◆ Description of the task: Your answer should hold only the lines from the one containing "The height and width of the screenshot is (500, 800)." through the last line below, copied exactly; pictures stay out.

Given entries section start

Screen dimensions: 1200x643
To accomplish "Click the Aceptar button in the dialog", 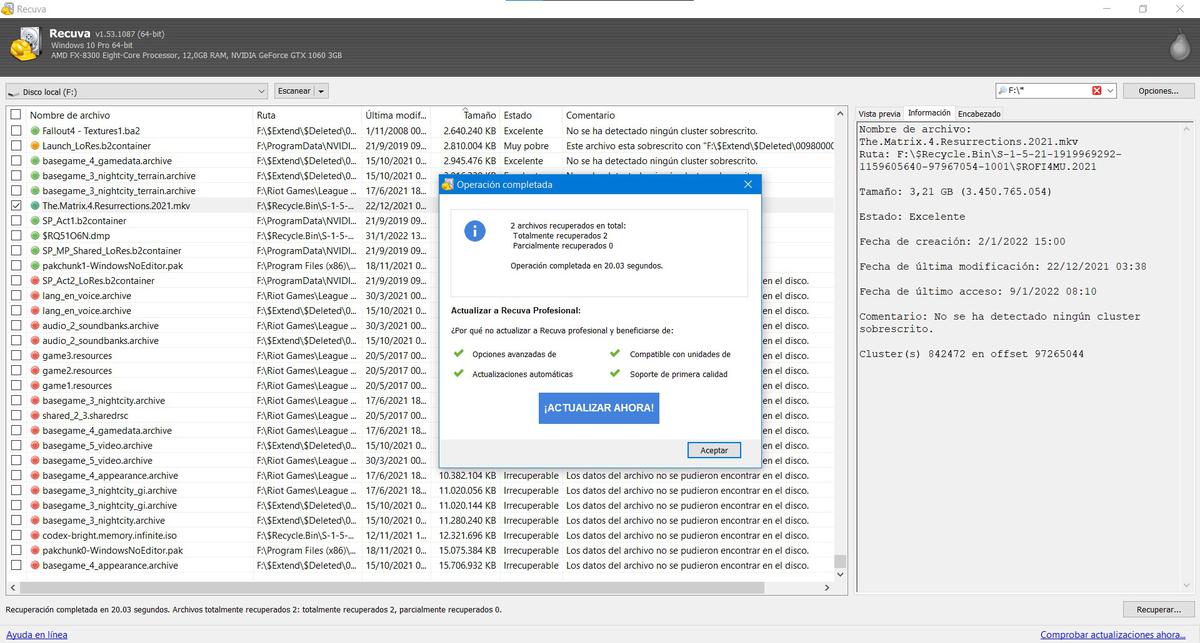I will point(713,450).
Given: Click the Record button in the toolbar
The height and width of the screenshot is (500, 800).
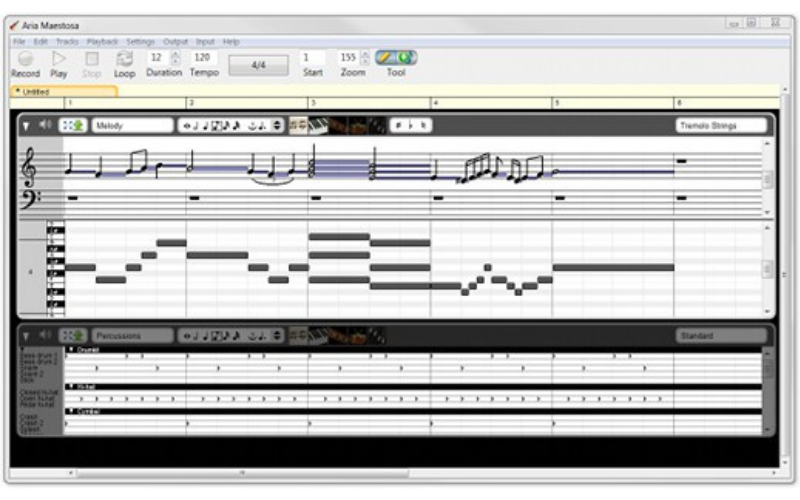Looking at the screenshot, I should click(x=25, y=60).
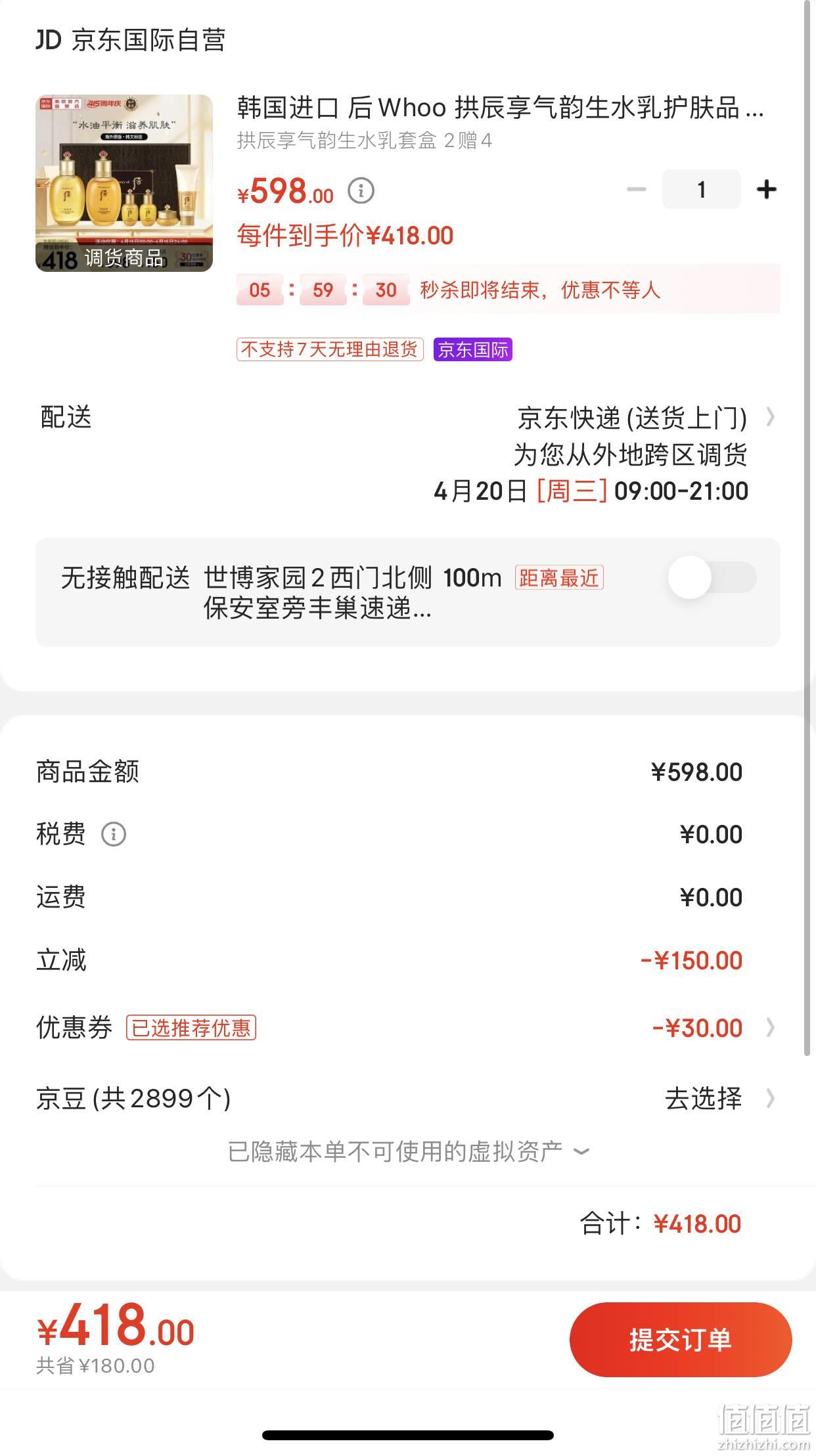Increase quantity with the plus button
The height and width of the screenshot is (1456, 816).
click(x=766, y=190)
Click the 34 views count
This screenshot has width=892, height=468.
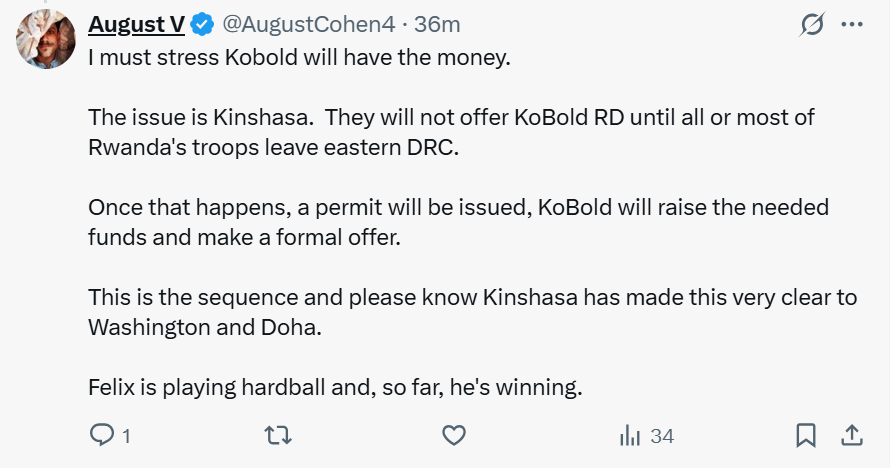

Given entries section end

◆ Result of the exercise:
The height and width of the screenshot is (500, 800).
Looking at the screenshot, I should click(x=25, y=60).
Increase quantity with the plus button
The height and width of the screenshot is (1456, 816).
click(x=766, y=190)
Click the 34 views count
This screenshot has width=892, height=468.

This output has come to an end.